----- RECORDS TO USE -----

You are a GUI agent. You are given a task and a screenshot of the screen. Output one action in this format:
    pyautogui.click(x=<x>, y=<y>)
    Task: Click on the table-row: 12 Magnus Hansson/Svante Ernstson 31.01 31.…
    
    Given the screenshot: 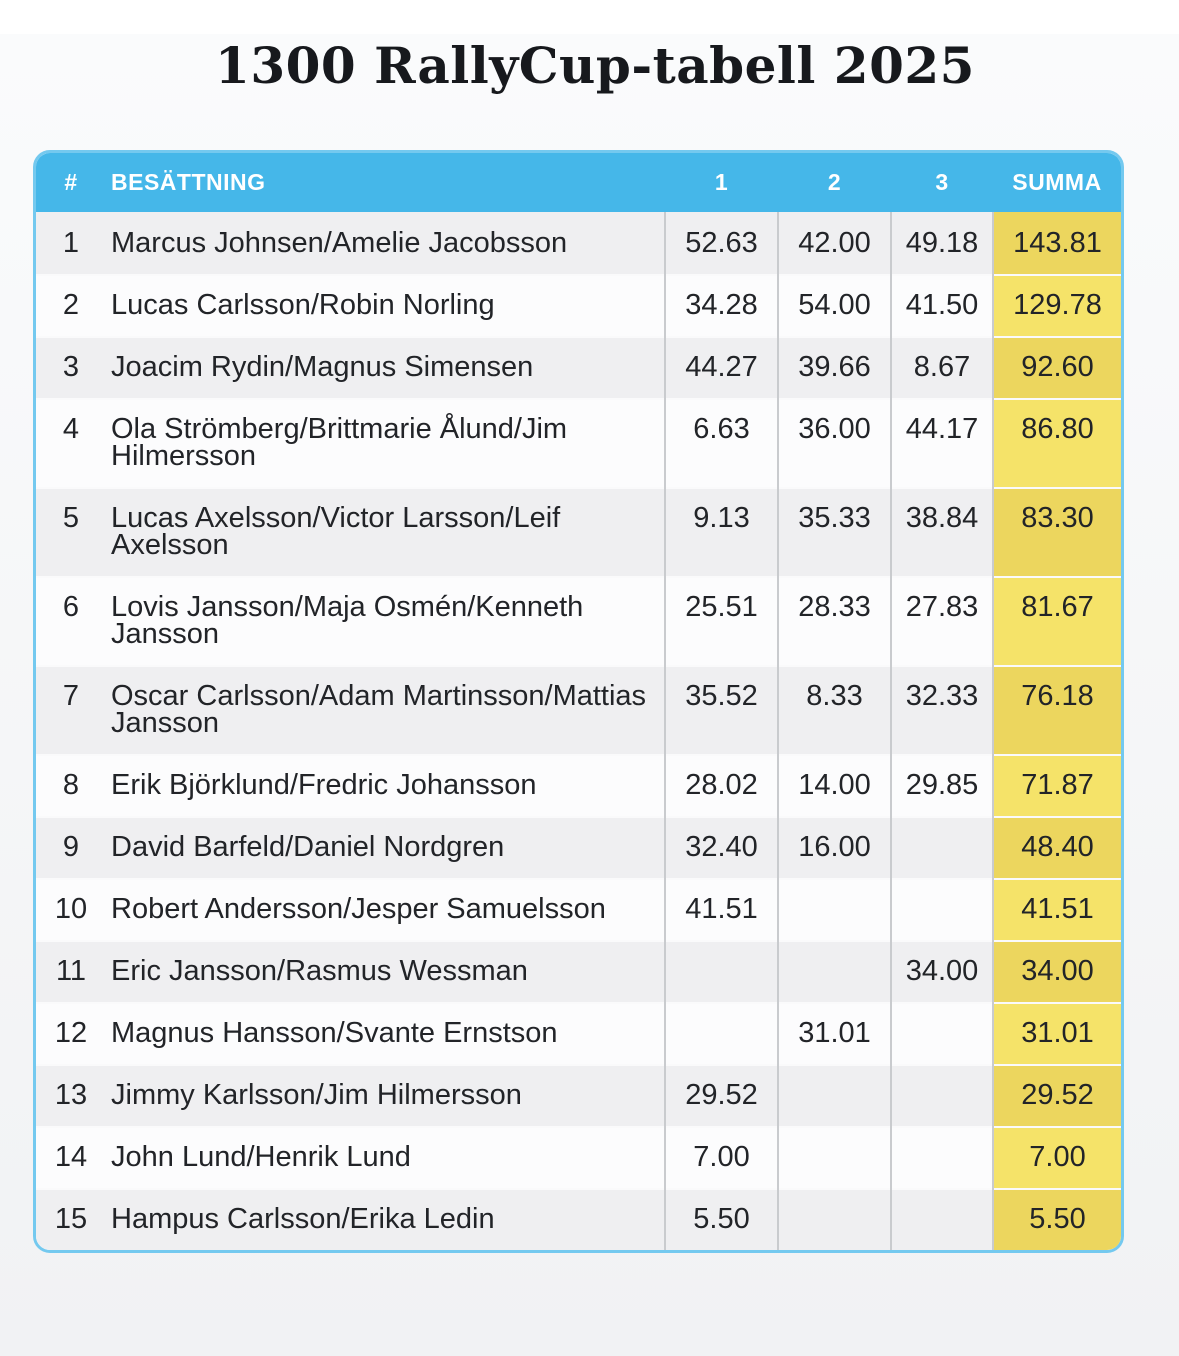 What is the action you would take?
    pyautogui.click(x=578, y=1034)
    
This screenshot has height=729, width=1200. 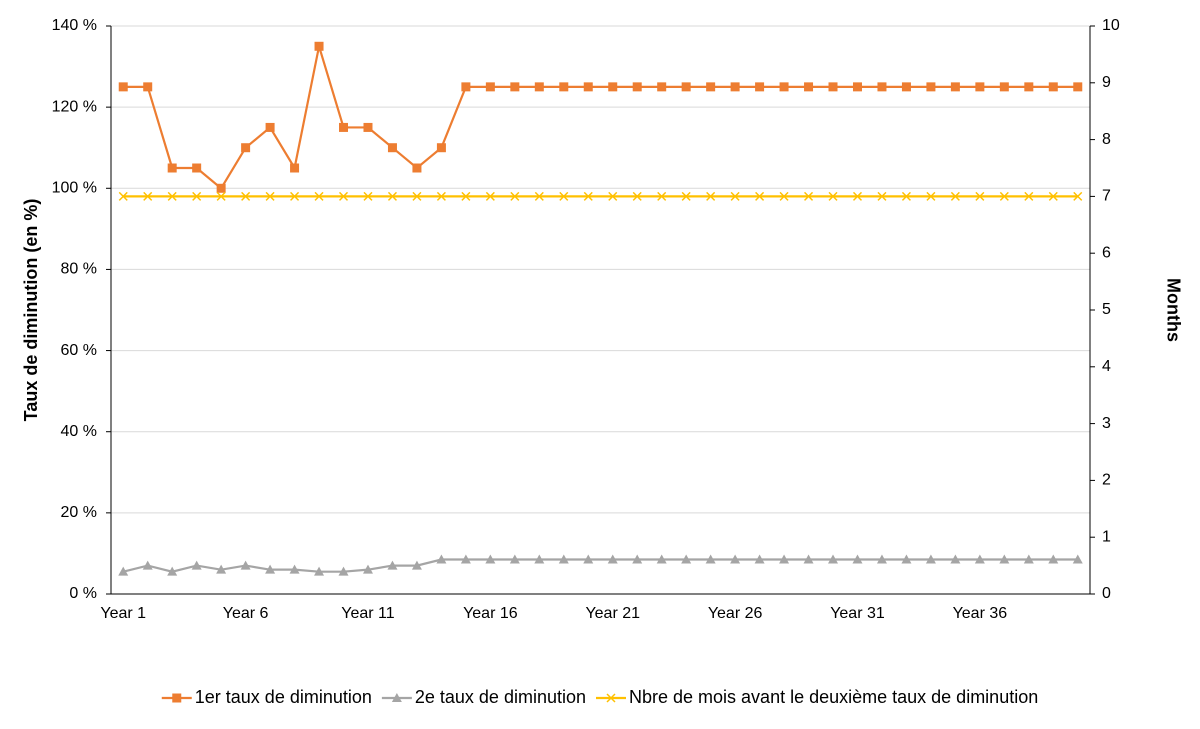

-----

• [TASK OBJECTIVE] Put the lines running from the start of the items through the line containing "Task: Click on" into a Markdown table with columns named Row and Line, skipping any blank lines.

• [EXPECTED ANSWER]
| Row | Line |
|---|---|
| 1 | You are a GUI agent. You are given a task and a screenshot of the screen. Output one action in this format: |
| 2 |     pyautogui.click(x=<x>, y=<y>) |
| 3 |     Task: Click on the table-row: 12 Magnus Hansson/Svante Ernstson 31.01 31.… |